Bugünün dünyası eskiye nazaran çok daha karmaşık ve hareketli. Öyle ki, bugün dünyada savaş, çatışma yada düşmanlıklardan şu veya bu şekilde etkilenmemiş bir bölge yok.
Ne var ki hemen hemen her gün akşam haberlerinde gördüğümüz kan dondurucu görüntüler karşısında çoğu insan duyarsız; masum insanlar, kadın, çocuk ve yaşlılar eziyet görürken akıl almaz bir kayıtsızlık ve rahatına düşkünlük dünyayı kasıp kavuruyor. Ağırlıklı olarak gençleri etkisi altına alan bu kültürde genel bir umursamazlık dikkat çekiyor. Dahası bu düşünce yapısı insanları tembelliğe, tamahkarlığa ve en az çalışmayla en fazla mükafatı elde etmeye teşvik ediyor. Sinsi bir şekilde yaygınlaşan söz konusu kültür internet ve televizyon aracılığıyla, her alanda gençlerin hayatlarına hakim oluyor.
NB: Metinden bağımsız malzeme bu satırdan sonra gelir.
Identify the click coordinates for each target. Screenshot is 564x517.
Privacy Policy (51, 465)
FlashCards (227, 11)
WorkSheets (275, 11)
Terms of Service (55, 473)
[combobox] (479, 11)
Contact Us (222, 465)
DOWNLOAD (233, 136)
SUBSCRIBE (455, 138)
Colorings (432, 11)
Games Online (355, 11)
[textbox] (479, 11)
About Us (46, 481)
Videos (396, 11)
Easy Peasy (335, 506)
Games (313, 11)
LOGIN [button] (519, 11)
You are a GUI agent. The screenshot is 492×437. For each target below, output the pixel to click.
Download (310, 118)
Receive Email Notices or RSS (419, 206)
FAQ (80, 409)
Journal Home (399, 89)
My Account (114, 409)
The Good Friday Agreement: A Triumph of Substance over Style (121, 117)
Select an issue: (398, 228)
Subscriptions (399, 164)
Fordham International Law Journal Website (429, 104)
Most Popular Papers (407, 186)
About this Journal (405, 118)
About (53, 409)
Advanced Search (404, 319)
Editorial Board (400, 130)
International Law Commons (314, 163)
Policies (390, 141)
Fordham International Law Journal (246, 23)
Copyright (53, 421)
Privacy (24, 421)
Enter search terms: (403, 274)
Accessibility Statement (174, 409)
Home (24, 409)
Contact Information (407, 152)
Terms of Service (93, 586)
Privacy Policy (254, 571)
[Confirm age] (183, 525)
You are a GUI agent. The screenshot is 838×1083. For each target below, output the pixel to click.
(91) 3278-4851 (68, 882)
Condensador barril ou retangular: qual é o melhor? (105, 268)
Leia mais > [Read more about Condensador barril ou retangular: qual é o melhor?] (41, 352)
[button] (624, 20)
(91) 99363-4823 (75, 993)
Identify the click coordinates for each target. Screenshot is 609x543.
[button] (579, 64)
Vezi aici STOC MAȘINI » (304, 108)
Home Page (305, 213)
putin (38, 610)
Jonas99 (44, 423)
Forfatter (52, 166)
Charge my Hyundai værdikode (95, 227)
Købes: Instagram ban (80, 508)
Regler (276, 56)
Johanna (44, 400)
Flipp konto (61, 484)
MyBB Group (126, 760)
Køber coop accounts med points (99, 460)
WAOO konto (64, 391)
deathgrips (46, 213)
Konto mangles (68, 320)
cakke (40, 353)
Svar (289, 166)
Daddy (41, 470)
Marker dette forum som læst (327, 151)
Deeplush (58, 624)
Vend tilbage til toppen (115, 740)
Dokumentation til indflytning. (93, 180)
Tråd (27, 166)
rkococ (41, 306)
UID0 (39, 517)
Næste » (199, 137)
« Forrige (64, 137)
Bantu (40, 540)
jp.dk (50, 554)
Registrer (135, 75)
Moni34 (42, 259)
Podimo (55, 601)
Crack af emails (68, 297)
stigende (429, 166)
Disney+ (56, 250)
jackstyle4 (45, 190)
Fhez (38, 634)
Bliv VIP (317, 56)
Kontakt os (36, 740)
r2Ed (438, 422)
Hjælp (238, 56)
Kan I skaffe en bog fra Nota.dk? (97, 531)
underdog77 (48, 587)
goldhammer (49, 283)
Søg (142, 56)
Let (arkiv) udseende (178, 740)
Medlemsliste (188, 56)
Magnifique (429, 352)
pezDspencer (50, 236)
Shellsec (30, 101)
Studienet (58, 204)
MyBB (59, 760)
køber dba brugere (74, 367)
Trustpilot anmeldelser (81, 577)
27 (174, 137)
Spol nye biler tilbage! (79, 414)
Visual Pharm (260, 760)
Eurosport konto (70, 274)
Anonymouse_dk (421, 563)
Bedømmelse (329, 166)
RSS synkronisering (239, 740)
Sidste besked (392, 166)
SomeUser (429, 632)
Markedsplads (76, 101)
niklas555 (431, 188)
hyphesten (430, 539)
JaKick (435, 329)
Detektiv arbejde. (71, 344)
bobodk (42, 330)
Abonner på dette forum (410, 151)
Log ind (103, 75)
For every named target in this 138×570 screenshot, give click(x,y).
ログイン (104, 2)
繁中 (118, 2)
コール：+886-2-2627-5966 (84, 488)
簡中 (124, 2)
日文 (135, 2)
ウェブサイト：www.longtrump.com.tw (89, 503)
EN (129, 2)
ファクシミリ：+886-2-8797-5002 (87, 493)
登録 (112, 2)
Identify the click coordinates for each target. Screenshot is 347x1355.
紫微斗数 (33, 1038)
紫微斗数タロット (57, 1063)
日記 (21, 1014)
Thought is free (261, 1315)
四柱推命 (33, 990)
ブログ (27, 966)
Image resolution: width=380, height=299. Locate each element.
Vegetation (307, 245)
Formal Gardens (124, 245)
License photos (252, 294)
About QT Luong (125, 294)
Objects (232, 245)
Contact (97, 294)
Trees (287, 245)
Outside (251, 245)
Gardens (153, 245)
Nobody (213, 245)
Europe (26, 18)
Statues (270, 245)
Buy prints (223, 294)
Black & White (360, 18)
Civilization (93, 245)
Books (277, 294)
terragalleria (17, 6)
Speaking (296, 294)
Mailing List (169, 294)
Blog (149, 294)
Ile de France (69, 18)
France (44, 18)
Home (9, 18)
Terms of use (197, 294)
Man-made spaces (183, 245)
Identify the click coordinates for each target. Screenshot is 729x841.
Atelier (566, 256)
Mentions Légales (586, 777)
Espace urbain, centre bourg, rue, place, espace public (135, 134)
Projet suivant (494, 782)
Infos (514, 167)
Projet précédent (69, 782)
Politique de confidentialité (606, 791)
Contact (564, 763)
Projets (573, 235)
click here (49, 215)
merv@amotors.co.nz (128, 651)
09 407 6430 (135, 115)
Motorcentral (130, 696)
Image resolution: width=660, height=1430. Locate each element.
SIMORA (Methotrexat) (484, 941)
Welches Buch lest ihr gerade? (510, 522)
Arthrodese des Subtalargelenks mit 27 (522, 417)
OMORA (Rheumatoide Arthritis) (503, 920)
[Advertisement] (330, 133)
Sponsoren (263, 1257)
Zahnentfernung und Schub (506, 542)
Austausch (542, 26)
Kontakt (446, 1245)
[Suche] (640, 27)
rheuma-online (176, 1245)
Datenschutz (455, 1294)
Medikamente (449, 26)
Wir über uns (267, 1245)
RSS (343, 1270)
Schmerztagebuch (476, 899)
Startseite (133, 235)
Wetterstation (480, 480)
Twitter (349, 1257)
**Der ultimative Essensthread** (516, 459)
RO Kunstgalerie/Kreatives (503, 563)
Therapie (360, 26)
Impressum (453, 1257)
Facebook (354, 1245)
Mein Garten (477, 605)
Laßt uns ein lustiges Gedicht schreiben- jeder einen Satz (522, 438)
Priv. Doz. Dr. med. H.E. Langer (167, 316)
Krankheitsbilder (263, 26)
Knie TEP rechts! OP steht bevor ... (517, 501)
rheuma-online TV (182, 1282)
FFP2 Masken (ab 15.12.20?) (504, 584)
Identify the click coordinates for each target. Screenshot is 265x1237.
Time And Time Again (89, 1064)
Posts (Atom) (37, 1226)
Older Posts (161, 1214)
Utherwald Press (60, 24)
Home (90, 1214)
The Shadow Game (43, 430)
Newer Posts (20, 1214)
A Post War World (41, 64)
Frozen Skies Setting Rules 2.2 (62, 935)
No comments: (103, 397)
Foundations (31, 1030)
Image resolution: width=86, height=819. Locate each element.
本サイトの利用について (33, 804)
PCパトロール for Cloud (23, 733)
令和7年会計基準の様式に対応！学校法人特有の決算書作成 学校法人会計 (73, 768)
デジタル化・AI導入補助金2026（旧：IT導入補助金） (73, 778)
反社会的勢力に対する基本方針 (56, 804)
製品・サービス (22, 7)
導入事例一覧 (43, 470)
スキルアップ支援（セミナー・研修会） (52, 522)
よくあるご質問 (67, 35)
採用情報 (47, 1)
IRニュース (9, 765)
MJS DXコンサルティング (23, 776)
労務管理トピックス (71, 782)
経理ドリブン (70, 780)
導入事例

Örneğin televizyonda yayınlanan bazı realite şovlarında gençlere gizliden gizliye verilen mesaj şu: “Gelin, yiyecek, içecek bedava, lüks evlerde yaşamak bedava! Bir şey üretmek yada çalışmak zorunda değilsiniz. Mültecileri, ülkenize yönelik tehditleri, yardım edebileceğiniz komşularınızı boşverip sadece kendi hayatınızı yaşayabilirsiniz.”
Bu kültürün aldatıcı cazibesine kapılan gençler, hayatlarının bu en verimli dönemlerinde topluma fayda sağlacak idealler, amaçlar, meslekler edinip insanlığa katkıda bulunacakken bu potansiyellerinden faydalanamıyorlar. Sadece kendi istekleri peşinde koşarken hiçbir şeyle ilgilenmeyen bencil, düşüncesiz insanlar haline geliyorlar. Fiziksel ve zihinsel güçlerini de tüketen bu kültürün benimsenmesi sonucunda gençler her şeyden çabuk sıkılan, sinirli, huzursuz insanlar haline geliyor. Saatlerce televizyon dizisi izleyen, aralıksız bilgisayar oyunları oynayan dünyadan kopmuş insanlar olarak hayatlarını sürdürüyor. Birçoğu da bu karakterin doğal bir sonucu olan depresyondan kurtulmak için alkol ve uyuşturucu batağına sürükleniyor.
İnternette görülen ve birçok insanı şok eden sevgisizlik de aslında bu kültürün bir sonucu. Hareketlerinin sorumluluğunu üstlenmek istemeyen bedavacı, rahatına düşkün gençler, hoşlanmadıkları bir durumla karşılaştıklarında hemen nefret ve hakarete yönelebiliyor. Sahte hesapların ardına saklanarak herkese ve her şeye karşı nefret ve düşmanlık sergilemekte bir mahsur görmüyorlar.
Bu kültür özellikle Amerika ve Avrupa ülkelerinde yaygın ancak dünyanın geri kalanına da hızla yayılıyor. Televizyon programlarında ve filmlerde kaba, saldırgan, bencil ve bedavacı karakterler yüceltilirken, toplumları ayakta tutan sevgi, şefkat, fedakarlık, sadakat gibi güzel ahlaki değerler küçümseniyor.
Gençler önemlidir ve her biri topluma katkıda bulunma, bir şeyler üretme ve etraflarına faydalı olma potansiyeline sahip değerli insanlardır. Ancak bu tarz bir davranış şeklinin kendileri için ne kadar küçük düşürücü ve dünyamızın geleceği için ne kadar tehlikeli olduğunu fark etmeleri gerekir. Bundan yirmi yıl sonra bu dünyayı onlar yönetecek. Ancak bencil, tamahkar, istismarcı ve tüketme odaklı insanlarla dolu bir dünya sonunda içindeki herkesi tüketecektir.
Bu sorunun acilen çözüme kavuşturulması gerekiyor. Zaman hızla ilerliyor ve zarar giderek artıyor. Ancak çözüm mümkün ve okullardan başlayabilir. Gençlerin daha aktif, çevreleriyle daha ilgili, daha fedakar olmalarını sağlayacak milli şuur dersleri yanında şefkat, sevgi, işbirliği, fedakarlık gibi yüksek ahlaki değerlerin televizyon ve gazetelerde geniş çapta teşvik edilmesi uzun soluklu bir etki oluşturacak ve gençleri bu tür olumsuz karakter özelliklerinden uzak tutacaktır. Siyasetçiler ve fikir önderleri bu gidişatı tersine çevirmek için geniş çaplı kampanyalar başlatabilir ve basın yardımı ile çeşitli sosyal çevrelerden gençlerin katılımını sağlayabilirler.
Bu gidişatı durdurmak ve gençleri daha güvenilir, fedakar, şefkatli ve sevgi dolu bir hale getirmek dünyamızın ve medeniyetimizin geleceği için hayati önem taşımaktadır.